Canción d’Eduardo Halfon

Des pauses badines dans les eaux glacées

par ALPHONSE CUGIER
Publié le 12 février 2021 à 17:34

Invité par l’Université de Tokyo à un congrès d’écrivains libanais, le narrateur nommé Eduardo Halfon, né en 1971 au Guatemala, se souvient de son grand-père qui dirigeait une entreprise de construction et qui a été enlevé en 1967, contre une rançon par des guérilleros commandés par un certain Canción. Comme il est né en 1971, il cherche à connaître les faits. L’enquête qu’il mène se déploie elliptique, s’arrête en chemin, reprend, foisonne, fantasme, proliférant à l’infini en bifurcations et parenthèses. Rappel de la présence parmi les guérilleros de la belle Miss Guatemala 1958. Rencontres dans un bar où le temps s’écoule propice aux pensées vagabondes entre informations recueillies, bières et cigarettes. Retours en arrière, souvenirs d’enfance, exhalaisons d’épices et des mets qui émanent telles des âmes de la cuisine : l’auteur conçoit de véritables paysages de mots dont les sonorités les chargent de rêve éveillé.

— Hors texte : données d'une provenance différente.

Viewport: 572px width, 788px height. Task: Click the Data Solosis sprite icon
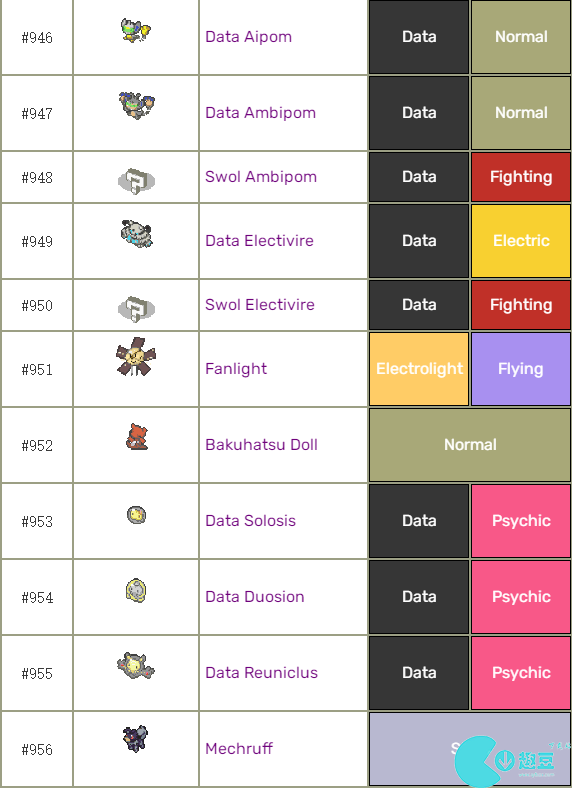point(136,515)
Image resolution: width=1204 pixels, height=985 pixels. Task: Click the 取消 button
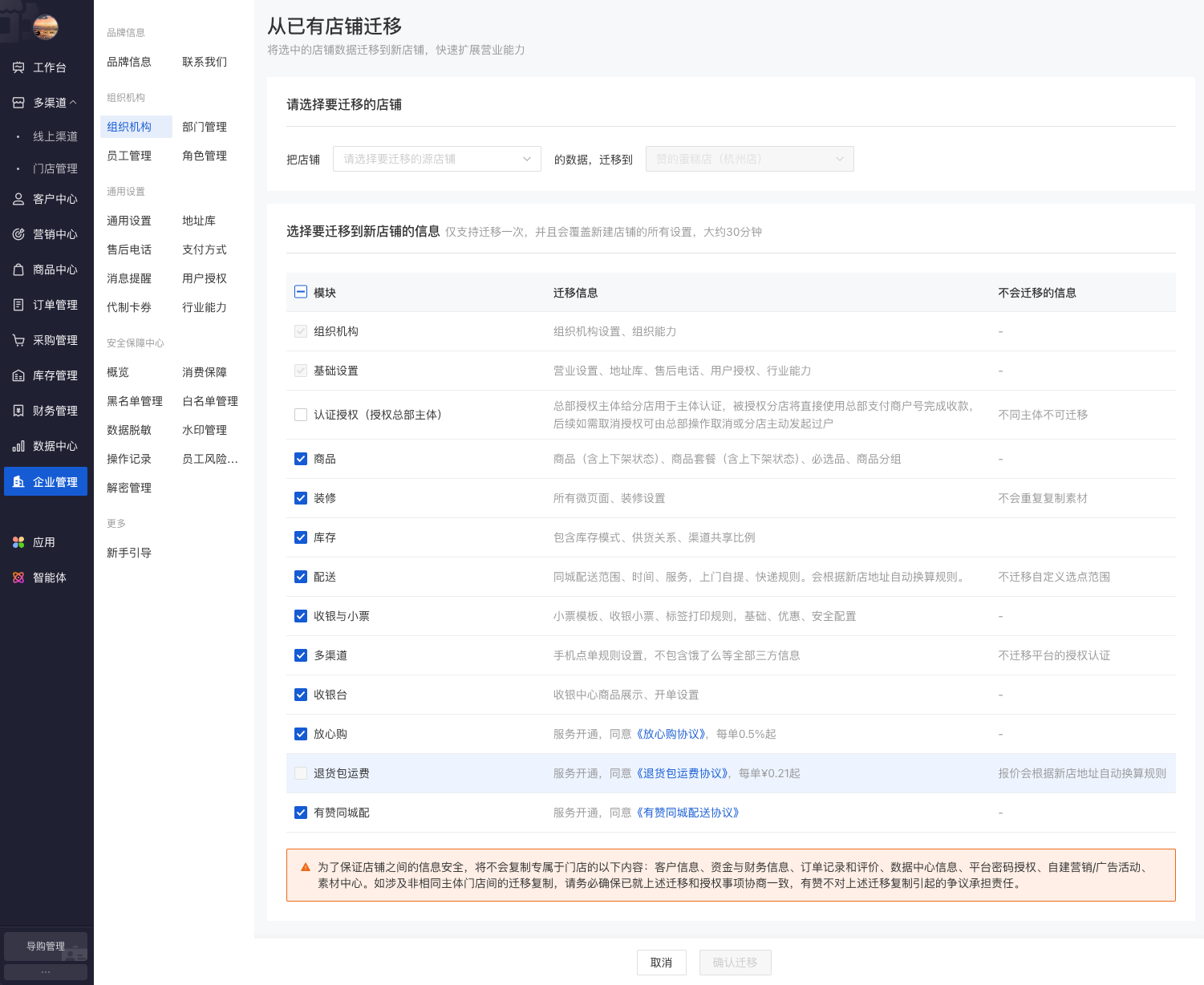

Chroniques de pays blessés

Le récit de l’enlèvement (le grand-père a entretenu de bonnes relations avec ses ravisseurs) et du paiement de la rançon le conduit à évoquer la dictature, les militaires ayant renversé le président Árbenz qui avait décidé de redistribuer aux paysans pauvres une partie des terres laissées en friche et achetées aux grands propriétaires. La United Fruit Cie possédait plus du tiers des espaces cultivables du Guatemala et n’en exploitait que 3 %. Les frères Dulles en étaient actionnaires, l’un directeur de la CIA, l’autre au Département d’État. Eisenhower donna son aval au coup d’État suivi d’une atroce répression. Les États-Unis veillant à l’ordre en Amérique centrale et latine. L’hôtesse japonaise qui a accueilli le narrateur-conférencier évoque aussi son grand-père brûlé à Hiroshima, son kimono imprimé incrusté dans la peau du dos. Deux grands-pères, deux pays de part et d’autre de la planète, deux épreuves dramatiques.

Drôles de trames

Si les récits alternent sans désemparer, jouent à s’égarer, l’ensemble est gratifié d’une limpidité parfaite. Le lecteur invité comme complice en imaginaire et en réel, participe à cette relation mémorielle, romanesque et politique qui se déploie fragmentaire, consécutive, simultanée, circulaire. L’auteur multiplie les registres à l’envi, pirouettant entre le léger et le tragique, sachant doser la violence, la fantaisie et la quiétude, les faire cohabiter sans provoquer de rejet, ni diluer les enjeux. D’un côté l’horreur, l’histoire brutale de son pays natal, l’exécution des guérilleros basculant dans la fosse, de l’autre, le temps d’une enfance s’inventant des définitions du bonheur et du malheur différentes de celles des adultes. Le roman tire sa force de cette confrontation qui jamais ne s’abolit. L’écriture est bien la politesse du style, Daniel Pennac dixit.

Canción, Eduardo Halfon, éditions Quai Voltaire, 170 pages, 15 €.